Personal information
- Full name: Abdulrahman Khaled Al-Dakheel
- Date of birth: 26 August 1996 (age 29)
- Place of birth: Unaizah, Saudi Arabia
- Height: 1.86 m (6 ft 1 in)
- Position: Centre-back

Team information
- Current team: Al-Hazem
- Number: 34

Youth career
- Al-Arabi

Senior career*
- Years: Team / Apps / (Gls)
- 2015–2017: Al-Arabi
- 2017–: Al-Hazem / 88 / (1)
- 2019–2020: → Al-Taqadom (loan) / 34 / (2)

International career
- 2015: Saudi Arabia U23

= Abdulrahman Al-Dakheel =

Saudi Arabian footballer (born 1996)

Abdulrahman Al-Dakheel (عبدالرحمن الدخيل; born 26 August 1996) is a Saudi Arabian professional footballer who plays as a centre-back for Pro League side Al-Hazem.

==Career==
Al-Dakheel started out his career at hometown club Al-Arabi where he spent two seasons.
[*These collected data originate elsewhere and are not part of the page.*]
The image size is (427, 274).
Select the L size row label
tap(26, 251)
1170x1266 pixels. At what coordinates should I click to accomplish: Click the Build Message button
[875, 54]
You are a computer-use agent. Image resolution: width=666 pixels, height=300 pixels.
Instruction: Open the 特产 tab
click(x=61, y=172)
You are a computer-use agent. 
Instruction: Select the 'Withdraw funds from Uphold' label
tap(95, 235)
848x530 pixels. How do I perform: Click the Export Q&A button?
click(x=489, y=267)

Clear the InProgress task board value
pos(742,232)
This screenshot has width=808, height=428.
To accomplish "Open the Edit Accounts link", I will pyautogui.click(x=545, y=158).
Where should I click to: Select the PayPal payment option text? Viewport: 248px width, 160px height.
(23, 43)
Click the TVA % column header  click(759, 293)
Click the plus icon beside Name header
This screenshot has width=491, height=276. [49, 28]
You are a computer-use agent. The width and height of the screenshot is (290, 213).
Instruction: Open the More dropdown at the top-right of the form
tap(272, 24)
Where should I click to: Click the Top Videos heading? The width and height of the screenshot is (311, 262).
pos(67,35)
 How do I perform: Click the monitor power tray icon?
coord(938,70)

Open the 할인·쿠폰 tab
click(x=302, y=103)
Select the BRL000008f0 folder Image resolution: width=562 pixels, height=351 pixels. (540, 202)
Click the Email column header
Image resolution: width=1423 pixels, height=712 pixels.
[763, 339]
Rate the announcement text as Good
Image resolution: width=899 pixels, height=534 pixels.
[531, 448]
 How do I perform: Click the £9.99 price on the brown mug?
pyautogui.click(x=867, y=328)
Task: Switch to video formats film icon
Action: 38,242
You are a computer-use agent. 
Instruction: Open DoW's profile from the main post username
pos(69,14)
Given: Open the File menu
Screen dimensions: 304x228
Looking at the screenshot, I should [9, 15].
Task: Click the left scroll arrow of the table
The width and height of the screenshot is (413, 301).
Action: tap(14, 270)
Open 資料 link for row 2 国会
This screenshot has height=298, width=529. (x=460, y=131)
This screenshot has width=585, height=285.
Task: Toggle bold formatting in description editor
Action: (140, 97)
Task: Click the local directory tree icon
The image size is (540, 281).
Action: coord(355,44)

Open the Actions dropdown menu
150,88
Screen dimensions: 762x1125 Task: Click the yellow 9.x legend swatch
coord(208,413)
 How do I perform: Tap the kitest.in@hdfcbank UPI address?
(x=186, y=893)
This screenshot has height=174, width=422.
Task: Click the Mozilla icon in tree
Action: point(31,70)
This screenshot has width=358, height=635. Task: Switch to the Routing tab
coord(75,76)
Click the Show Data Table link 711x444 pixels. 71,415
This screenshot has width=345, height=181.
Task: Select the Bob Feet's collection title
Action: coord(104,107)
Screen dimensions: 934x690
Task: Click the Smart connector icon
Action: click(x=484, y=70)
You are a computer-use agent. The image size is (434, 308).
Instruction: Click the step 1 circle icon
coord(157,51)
On 21 July 2017, Al-Dakheel joined Al-Hazem. He spent two seasons at the club without making an appearance before being loaned out to Al-Taqadom for the 2019–20 season. He returned to the club following the end of his loan and made his debut for Al-Hazem on 20 October 2020 against Arar. He made 33 appearances and scored once as Al-Hazem were crowned champions of the MS League.